Stored data
+-------+
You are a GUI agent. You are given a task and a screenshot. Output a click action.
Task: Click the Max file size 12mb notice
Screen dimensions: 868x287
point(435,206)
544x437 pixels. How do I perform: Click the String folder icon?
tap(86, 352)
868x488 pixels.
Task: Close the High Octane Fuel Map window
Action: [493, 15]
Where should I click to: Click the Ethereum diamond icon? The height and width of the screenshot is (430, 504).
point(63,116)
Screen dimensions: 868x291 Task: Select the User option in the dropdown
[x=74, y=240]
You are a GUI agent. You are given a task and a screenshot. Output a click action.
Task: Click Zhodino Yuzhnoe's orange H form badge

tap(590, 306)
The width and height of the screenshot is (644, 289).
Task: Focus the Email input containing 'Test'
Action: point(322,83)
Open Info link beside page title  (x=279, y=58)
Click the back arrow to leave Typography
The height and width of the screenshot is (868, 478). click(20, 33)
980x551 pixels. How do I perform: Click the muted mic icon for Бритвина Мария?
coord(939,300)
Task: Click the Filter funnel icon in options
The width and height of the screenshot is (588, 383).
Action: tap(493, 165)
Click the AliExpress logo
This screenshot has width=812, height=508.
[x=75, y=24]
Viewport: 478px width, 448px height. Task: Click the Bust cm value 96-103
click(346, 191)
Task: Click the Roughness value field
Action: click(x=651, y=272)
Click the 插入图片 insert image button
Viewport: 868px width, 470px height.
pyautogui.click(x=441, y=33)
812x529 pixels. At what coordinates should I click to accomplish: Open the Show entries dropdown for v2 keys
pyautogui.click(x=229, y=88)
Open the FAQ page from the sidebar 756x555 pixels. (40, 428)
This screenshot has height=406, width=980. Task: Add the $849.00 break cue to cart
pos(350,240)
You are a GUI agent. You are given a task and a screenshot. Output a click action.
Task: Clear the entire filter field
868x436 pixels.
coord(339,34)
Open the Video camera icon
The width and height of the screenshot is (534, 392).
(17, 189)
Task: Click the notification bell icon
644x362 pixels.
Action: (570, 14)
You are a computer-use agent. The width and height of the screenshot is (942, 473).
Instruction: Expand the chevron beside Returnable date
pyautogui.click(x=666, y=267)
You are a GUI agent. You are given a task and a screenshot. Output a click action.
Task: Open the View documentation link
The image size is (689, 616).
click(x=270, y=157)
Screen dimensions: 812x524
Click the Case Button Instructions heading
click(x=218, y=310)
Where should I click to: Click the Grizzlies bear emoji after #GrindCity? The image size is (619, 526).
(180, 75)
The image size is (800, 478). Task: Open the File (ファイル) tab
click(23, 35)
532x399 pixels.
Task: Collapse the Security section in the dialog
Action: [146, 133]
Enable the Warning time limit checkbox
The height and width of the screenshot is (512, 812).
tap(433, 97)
+-------+
- **Instructions for the task**: The lines to return are those in the entries above that hold "page".

- **Response to the task**:
Open Info link beside page title  (x=279, y=58)
Open the FAQ page from the sidebar 756x555 pixels. (40, 428)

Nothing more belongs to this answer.